Adload.LN es un troyano reportado el 20 de Mayo del 2008, que se propaga a través de las listas de contactos del Live Messenger, haciendo uso de las las funciones de las librerías que provee el propio Messenger y llaves de registro generadas. 

Para que la infección sea posible es necesario que el usuario esté conectado a una sesión de este servicio.

Es un PE (Portable Ejecutable) e infecta Windows 98/NT/Me/2000/XP y Server 2003, está escrito en MS Visual C++ con una extensión de 49KB y comprimido con el utilitario UPX (Ultimate Packer for eXecutables):

Al ingresar a un sistema el troyano se copia al directorio %Windir% con el nombre de livemessenger.com y libera el archivo admintxt.txt en ese mismo directorio.

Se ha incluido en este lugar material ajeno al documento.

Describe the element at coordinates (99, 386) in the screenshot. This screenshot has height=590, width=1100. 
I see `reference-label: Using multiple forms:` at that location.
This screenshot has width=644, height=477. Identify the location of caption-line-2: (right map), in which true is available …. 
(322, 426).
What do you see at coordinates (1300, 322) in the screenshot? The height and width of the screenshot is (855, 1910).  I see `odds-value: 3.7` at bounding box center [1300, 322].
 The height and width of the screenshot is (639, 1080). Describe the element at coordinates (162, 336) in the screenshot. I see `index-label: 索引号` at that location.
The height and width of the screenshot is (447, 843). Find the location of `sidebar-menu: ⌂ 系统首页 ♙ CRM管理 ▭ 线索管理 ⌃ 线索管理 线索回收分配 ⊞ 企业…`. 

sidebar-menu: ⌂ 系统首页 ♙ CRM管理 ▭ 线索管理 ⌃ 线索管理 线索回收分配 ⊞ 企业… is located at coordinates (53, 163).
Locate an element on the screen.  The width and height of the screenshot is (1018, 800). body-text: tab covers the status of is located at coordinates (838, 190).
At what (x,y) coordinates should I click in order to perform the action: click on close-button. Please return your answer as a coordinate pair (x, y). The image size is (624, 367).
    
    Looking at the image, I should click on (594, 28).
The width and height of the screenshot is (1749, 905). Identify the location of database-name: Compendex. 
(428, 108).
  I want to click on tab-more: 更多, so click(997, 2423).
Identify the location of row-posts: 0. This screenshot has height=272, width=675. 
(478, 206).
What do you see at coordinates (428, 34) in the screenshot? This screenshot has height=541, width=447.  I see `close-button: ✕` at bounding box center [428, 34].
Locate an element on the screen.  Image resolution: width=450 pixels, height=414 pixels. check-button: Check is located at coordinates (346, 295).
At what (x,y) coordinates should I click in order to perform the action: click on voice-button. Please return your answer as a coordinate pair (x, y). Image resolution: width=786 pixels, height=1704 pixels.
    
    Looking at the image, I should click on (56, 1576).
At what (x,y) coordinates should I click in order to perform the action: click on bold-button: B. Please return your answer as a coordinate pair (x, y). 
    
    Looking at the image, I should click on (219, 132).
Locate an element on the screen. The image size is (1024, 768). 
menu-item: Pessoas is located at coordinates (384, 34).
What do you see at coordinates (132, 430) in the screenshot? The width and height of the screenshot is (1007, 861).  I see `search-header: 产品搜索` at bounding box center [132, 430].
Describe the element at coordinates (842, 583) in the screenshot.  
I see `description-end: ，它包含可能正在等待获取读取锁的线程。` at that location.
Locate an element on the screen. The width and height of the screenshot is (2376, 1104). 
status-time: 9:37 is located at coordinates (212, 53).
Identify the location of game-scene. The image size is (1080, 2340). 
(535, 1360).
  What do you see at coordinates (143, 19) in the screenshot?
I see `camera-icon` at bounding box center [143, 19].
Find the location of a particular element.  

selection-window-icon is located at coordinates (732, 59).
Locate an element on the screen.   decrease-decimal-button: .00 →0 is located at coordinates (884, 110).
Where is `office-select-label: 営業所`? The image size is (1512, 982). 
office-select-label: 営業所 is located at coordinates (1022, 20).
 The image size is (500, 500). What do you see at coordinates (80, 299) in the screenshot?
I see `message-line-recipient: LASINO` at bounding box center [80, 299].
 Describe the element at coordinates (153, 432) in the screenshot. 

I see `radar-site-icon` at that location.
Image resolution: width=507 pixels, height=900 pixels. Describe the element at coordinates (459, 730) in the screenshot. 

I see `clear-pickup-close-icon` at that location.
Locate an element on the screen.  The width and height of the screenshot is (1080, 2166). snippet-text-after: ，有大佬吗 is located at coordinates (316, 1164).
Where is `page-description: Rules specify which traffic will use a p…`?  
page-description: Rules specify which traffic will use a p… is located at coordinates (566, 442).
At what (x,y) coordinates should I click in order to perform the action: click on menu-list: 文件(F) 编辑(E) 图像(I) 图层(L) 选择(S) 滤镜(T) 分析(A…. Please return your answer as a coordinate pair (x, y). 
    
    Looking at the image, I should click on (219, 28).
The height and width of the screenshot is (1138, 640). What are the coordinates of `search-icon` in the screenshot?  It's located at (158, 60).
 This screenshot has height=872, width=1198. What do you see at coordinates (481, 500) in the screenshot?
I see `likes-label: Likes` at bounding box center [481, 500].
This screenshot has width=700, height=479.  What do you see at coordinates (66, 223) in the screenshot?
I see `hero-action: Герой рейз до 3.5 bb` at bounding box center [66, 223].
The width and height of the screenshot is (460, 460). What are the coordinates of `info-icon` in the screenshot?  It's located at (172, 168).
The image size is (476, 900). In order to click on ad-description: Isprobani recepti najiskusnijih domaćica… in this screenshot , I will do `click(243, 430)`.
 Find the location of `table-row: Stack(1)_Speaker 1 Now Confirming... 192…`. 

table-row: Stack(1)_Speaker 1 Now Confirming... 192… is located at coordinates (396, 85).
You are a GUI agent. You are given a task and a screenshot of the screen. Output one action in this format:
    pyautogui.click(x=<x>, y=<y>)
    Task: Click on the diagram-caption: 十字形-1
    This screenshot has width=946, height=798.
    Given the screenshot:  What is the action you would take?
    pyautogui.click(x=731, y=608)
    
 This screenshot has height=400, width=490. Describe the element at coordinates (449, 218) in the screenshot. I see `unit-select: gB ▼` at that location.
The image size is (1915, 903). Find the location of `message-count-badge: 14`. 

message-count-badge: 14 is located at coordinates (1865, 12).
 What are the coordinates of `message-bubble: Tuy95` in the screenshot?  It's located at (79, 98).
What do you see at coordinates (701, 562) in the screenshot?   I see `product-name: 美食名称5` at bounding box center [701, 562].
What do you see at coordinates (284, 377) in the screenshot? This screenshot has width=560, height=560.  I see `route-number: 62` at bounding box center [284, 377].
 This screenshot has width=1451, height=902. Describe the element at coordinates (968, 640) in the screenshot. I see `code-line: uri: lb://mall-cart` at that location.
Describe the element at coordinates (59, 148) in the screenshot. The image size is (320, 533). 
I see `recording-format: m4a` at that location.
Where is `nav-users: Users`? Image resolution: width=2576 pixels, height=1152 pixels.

Para ejecutarse la próxima vez que se re-inicie el sistema crea las llaves del registro:

[HKEY_LOCAL_MACHINE\SOFTWARE\Microsoft\Windows\CurrentVersion\Run]
"Microsoft Update" = "%Windir%\livemessenger.com"

[HKEY_LOCAL_MACHINE\Microsoft\Windows\CurrentVersion\RunOnce]
"Microsoft Update" = "%Windir%\livemessenger.com"

[HKEY_LOCAL_MACHINE\SOFTWARE\Microsoft\Windows\CurrentVersion\RunOnceEx]
"Microsoft Update" = "%Windir%\livemessenger.com"

%Windir% es una variable que corresponde a C:\Windows en Windows 95/98/Me/XP/Server 2003 y C:\Winnt en Windows NT\2000.

Al siguiente inicio del equipo, el troyano deshabilita el Adminsitrador de la Barra de Tareas con la sub-llave:

[HKEY_LOCAL_MACHINE\SOFTWARE\Microsoft\Windows\CurrentVersion\policies\system]
DisableTaskMgr = 1

Asimismo deshabilita el Editor de Registros con la sub-llave:

[HKEY_LOCAL_MACHINE\SOFTWARE\Microsoft\Windows\CurrentVersion\policies\system]
DisableRegistrytools = 1 

Finalmente captura las direcciones de la Libreta de Contactos del Live Messenger, monitorea cualquier cambio del estado de sus contactos y se auto-envía a aquellos que hayan tenido alguna alteración.

PER ANTIVIRUS® versión X5 con registro de virus al 20 de Mayo del 2008, detecta y elimina eficientemente este troyano.